WHAT IS NEEDED: The line containing "Viewport: 922px width, 588px" marks the start of the required copy, which runs to the final line of the entries; return those lines exactly, without any pictures.

(Stored items)
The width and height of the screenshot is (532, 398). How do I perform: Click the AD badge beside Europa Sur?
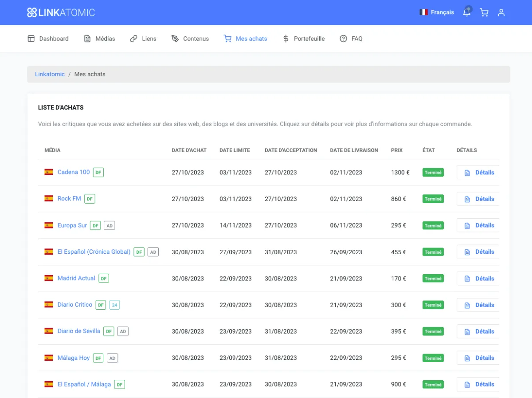click(110, 226)
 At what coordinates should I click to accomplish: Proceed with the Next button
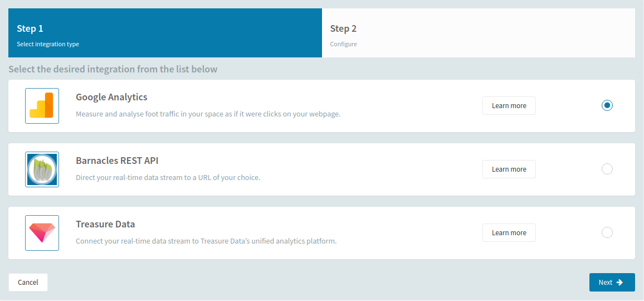pos(612,283)
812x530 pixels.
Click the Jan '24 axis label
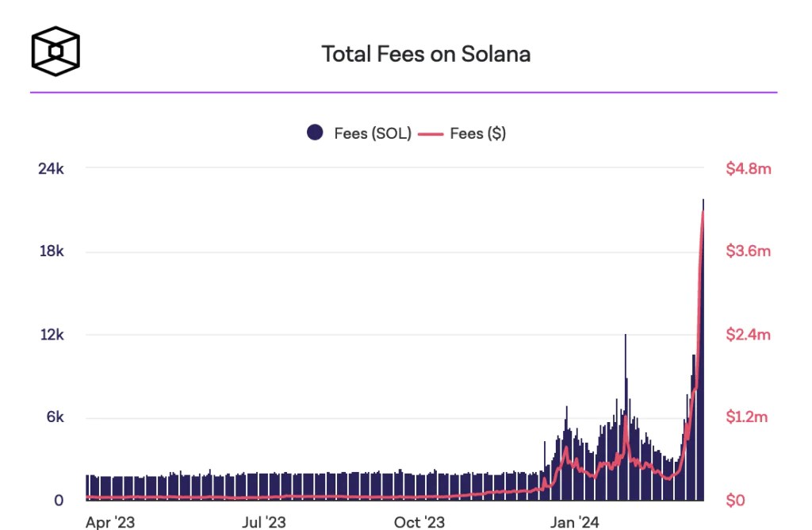[x=574, y=522]
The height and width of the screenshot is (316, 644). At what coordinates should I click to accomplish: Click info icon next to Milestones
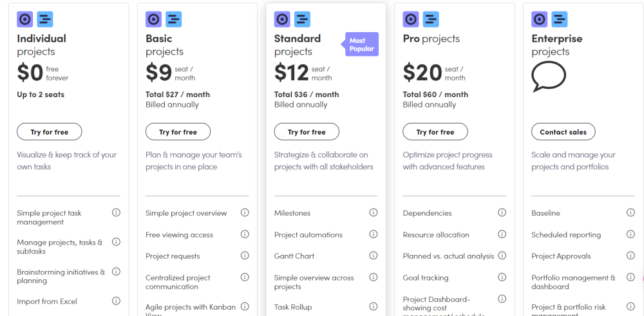click(x=374, y=213)
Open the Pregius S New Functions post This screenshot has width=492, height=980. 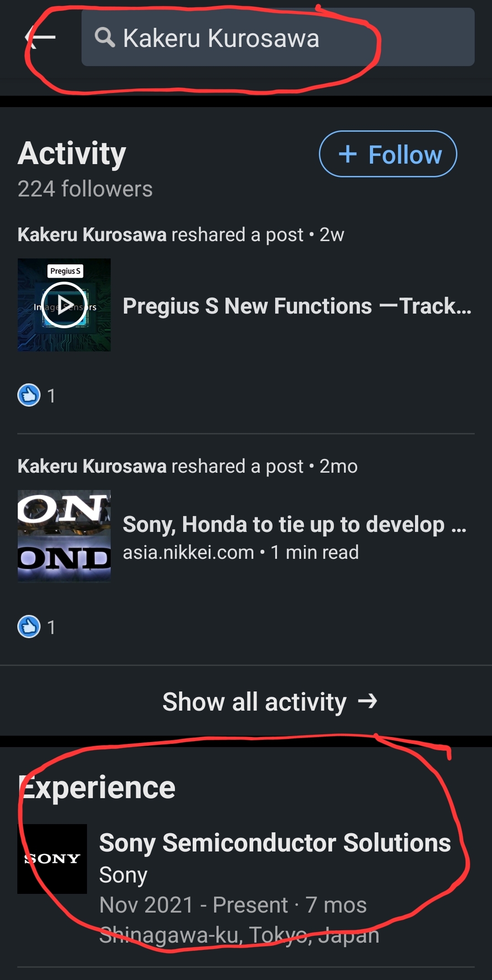tap(297, 306)
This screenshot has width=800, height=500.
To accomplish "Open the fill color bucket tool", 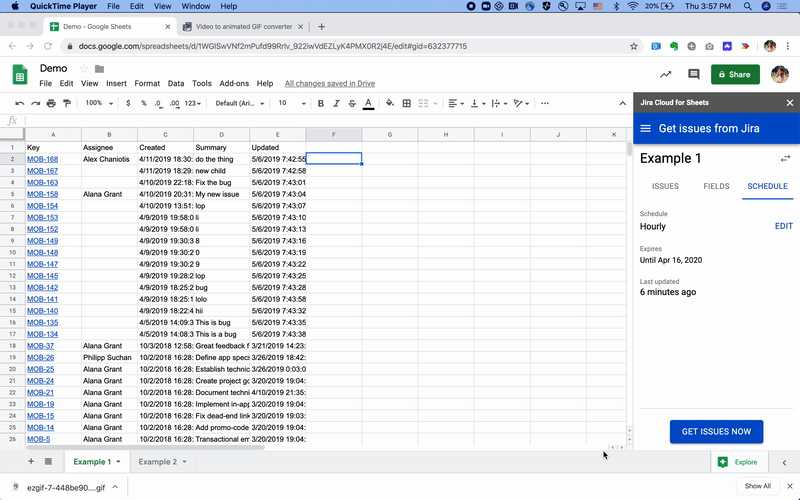I will click(390, 104).
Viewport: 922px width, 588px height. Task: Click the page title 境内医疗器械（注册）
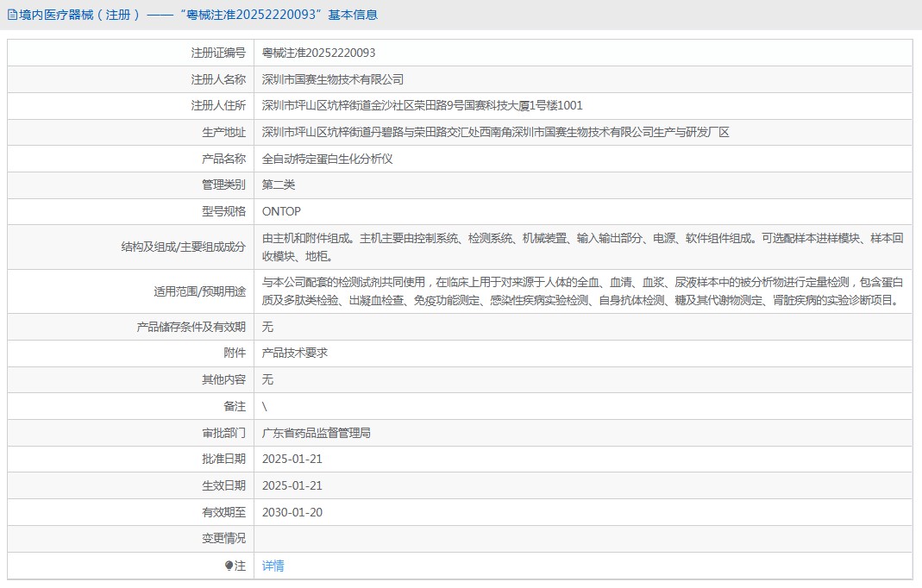coord(79,15)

ANSWER TO THIS EXERCISE:
Viewport: 922px width, 588px height. Task: Click the page title 境内医疗器械（注册）
coord(79,15)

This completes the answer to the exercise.